New Field Theories with Foliation Structure and Subdimensional Particles from Godbillon-Vey Invariant

TL;DR

This paper introduces a new BF-like topological field theory inspired by the Godbillon-Vey invariant, modeling subdimensional particles like fractons with mobility constraints and subextensive ground state degeneracies.

Contribution

It proposes a novel foliation-based field theory with subsystem symmetries, connecting mathematical invariants to physical models of fractons and subdimensional particles.

Findings

The theory captures mobility constraints of fractons.

It explains subextensive ground state degeneracies.

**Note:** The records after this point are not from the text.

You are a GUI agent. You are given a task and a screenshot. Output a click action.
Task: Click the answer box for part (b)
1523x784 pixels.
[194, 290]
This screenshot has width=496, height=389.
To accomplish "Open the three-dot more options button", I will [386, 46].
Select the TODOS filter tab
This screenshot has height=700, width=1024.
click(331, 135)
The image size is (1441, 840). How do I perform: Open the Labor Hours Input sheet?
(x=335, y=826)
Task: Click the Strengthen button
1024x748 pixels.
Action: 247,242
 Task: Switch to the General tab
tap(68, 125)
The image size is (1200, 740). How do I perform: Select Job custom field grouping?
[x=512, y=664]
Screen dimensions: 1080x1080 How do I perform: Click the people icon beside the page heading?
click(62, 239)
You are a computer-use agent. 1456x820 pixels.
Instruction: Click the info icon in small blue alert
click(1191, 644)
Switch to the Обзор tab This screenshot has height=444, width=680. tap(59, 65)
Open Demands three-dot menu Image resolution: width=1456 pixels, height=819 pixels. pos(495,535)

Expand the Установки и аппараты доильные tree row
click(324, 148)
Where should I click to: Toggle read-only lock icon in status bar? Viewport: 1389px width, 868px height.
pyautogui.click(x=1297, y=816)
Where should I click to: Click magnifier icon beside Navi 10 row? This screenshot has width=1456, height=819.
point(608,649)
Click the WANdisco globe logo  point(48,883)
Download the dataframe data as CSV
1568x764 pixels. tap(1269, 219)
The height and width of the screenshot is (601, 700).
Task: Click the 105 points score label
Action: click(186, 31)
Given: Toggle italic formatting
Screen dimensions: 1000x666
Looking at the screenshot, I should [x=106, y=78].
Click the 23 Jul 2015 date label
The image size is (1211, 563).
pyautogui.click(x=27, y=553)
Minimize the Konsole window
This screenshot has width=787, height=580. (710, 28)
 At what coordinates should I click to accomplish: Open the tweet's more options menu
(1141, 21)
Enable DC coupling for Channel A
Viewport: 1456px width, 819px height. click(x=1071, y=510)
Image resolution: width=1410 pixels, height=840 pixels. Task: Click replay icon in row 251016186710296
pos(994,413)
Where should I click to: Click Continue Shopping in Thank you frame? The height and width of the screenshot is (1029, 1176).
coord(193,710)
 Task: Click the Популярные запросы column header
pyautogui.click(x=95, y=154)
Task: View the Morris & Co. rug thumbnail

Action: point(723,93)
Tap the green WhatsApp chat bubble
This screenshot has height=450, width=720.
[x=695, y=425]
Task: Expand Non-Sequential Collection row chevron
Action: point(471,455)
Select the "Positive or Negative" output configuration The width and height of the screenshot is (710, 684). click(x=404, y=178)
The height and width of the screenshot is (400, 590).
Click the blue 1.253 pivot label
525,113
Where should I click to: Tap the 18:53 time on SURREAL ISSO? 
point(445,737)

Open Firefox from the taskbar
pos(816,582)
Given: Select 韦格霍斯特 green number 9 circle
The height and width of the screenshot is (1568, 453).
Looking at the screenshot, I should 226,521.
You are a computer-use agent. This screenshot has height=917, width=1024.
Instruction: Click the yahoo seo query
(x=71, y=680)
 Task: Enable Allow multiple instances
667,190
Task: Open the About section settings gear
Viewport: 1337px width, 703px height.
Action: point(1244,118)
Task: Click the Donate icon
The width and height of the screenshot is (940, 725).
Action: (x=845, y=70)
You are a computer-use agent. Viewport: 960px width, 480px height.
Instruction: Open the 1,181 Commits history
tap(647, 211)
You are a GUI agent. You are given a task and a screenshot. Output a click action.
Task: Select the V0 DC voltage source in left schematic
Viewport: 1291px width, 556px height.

Lattice models realize the low-energy behavior of the theory.

Abstract

Recently, subdimensional particles including fractons have attracted much attention from various areas. Notable features of such matter phases are mobility constraints and subextensive ground state degeneracies (GSDs). In this paper, we propose a BF-like theory motivated by the Godbillon-Vey invariant, which is a mathematical invariant of the foliated manifold. Our theory hosts subsystem higher form symmetries which manifestly ensure the mobility constraint and subextensive GSD through the spontaneous symmetry breaking. We also discuss some lattice spin models which realize the same low energy behaviours as the BF-like theory. Furthermore, we explore dynamical matter theories which are coupled to the BF-like theory.